On 2023-09-09 07:58, Bruno Haible wrote:
* Commit b93de66735cd6f935ee0970f8cb26908d113e09d introduced mcel.h. Summarize, in comments, the discussion we had regarding SEE and MEE. Basically, MEE is good in all circumstances, whereas SEE is only good if the surrounding applications does only specific things with the strings. Also needs to mention for which encodings it makes a difference, cf.https://lists.gnu.org/archive/html/bug-gnulib/2023-07/msg00131.html
Not sure I agree that "MEE is good in all circumstances". It's not good for applications that have a strong SEE tradition (Emacs, diffutils, grep, etc.); these apps typically do not lose information about the encoding error bytes and SEE's relative simplicity makes this easier.
As I understand it, MEE is good for applications that typically replace a sequence of two or more bytes containing an encoding error, with a single replacement character, thus losing some information. MEE makes this easier since it coalesces the error byte sequences for you - or at least it will, once the problem mentioned in <https://lists.gnu.org/archive/html/bug-gnulib/2023-08/msg00047.html> is fixed.

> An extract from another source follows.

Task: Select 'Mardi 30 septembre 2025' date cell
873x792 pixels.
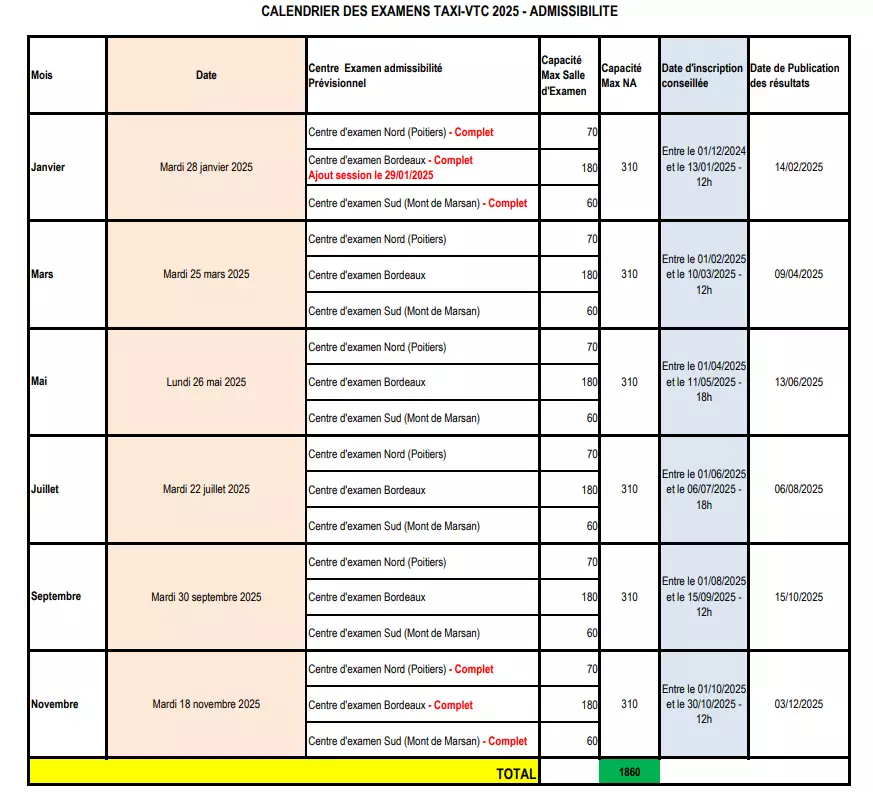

gnulib/doc/strings.texi currently discusses the SEE vs MEE distinction, but only very briefly and without saying "SEE" or "MEE"; look for "sequences of two or more bytes as a single encoding error" and for "single encoding error can contain two or more bytes". No doubt the discussion could be expanded. Among other things SEE makes things simpler, and that'd be worth mentioning in any extended comparison.